After injection, each quarter was massaged for 30 s to distribute the bacterial solution in the gland. Individual quarter milk samples were aseptically collected for determination of bacterial count (10 mL), SCC (50 mL), and isolation of lymphocytes (200 mL) at 24 h before and immediately before E. coli injection, and at postinfection hour (PIH) 6, 12, 18, 24, 72, and 168. Quarter milk was serially diluted in a pyrogen-free saline solution for diagnostic bacteriology and determination of SCC and bacterial count as previously described (Mehrzad et al., 2004, 2005). Simultaneously, peripheral blood (80 mL) was collected aseptically from each cow for further analyses (Mehrzad et al., 2004, 2005). Examination of clinical symptoms, such as rectal temperature, heart rate, rumen motility, and examination of the mammary gland were performed at the time of sampling.

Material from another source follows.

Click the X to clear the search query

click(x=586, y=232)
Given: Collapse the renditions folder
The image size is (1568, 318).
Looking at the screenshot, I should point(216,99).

Blood and Milk Lymphocyte Preparation, Enumeration, and Differentiation
Bovine lymphocytes were isolated from blood as described by Soltys and Quinn (1999). Briefly, blood was diluted 1:5 with Hanks’ balanced salt solution (Invitrogen, Merelbeke, Belgium) without Mg++, Ca++, and phenol red, and layered onto 10 mL of Ficoll-Paque plus (Amersham Bioscience, Uppsala, Sweden). After centrifugation (900 x g, 30 min, 4°C), the layer of cells was collected. The purified cells were washed once (450 x g, 10 min, 4°C) with washing solution containing 49% Alsever’s solution, 49% PBS, 1% penicillin/streptomycin (P/S), and 1% inactivated fetal calf serum (FCS). The pellets were resuspended and washed (180 x g, 10 min, 4°C) twice with incomplete RPMI medium (RPMI 1640, 10% inactivated FCS, 1% P/S, 1% kanamycin, 1% gentamycin), and finally washed with complete RPMI (RPMI 1640, 10% inactivated FCS, 1% P/S, 1% kanamycin, 1% gentamycin, 1% L-glutamine, 1% nonessential amino acids, 1% Na-pyruvate, and 1 µL/mL of β-mercaptoethanol).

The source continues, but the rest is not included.